- [PROBLEM TO WORK ON] The stretch wanted below opens at the line containing "This screenshot has height=339, width=538." and closes at the line containing "Switch to the Sculpting workspace tab". Please return it exactly, with no other lines.

- [PROVIDED INFORMATION]
____________

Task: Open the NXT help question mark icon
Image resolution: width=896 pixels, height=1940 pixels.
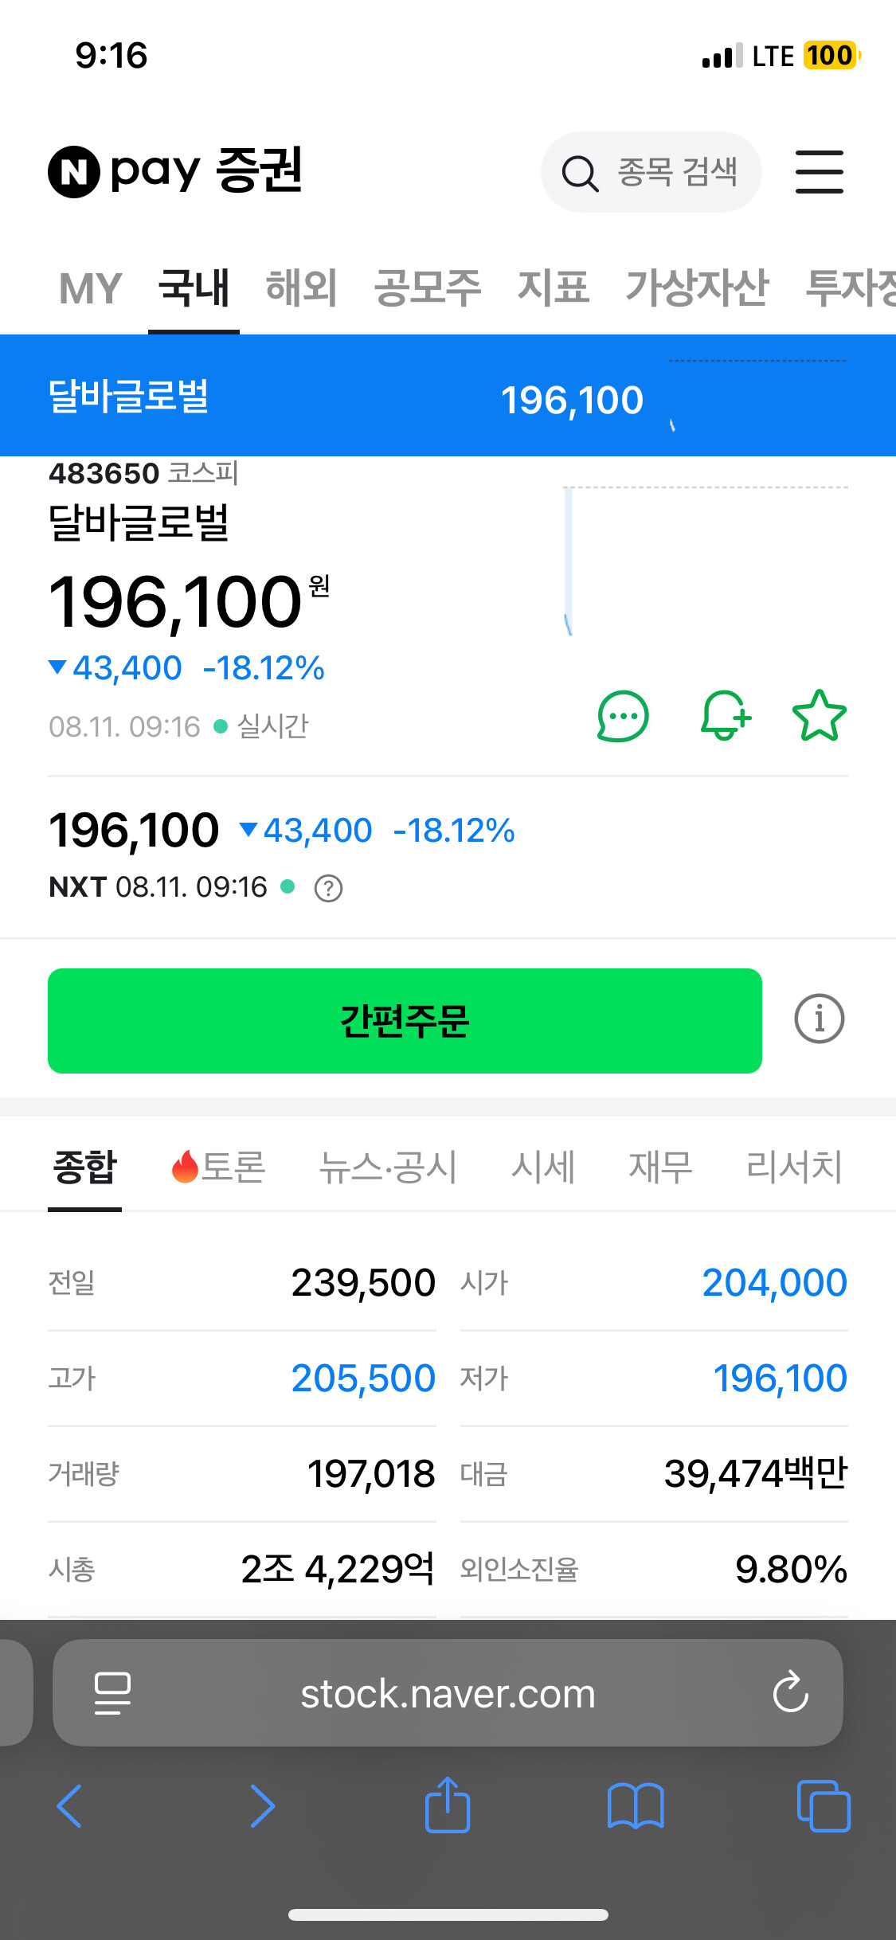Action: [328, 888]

____________

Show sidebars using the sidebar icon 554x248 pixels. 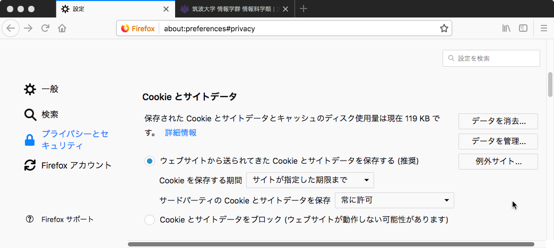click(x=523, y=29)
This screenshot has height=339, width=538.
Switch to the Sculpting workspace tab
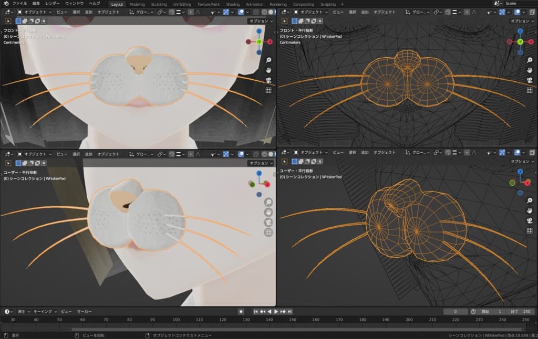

____________

- [SOLUTION FOR THIS EXERCISE]
This screenshot has height=339, width=538.
Switch to the Sculpting workspace tab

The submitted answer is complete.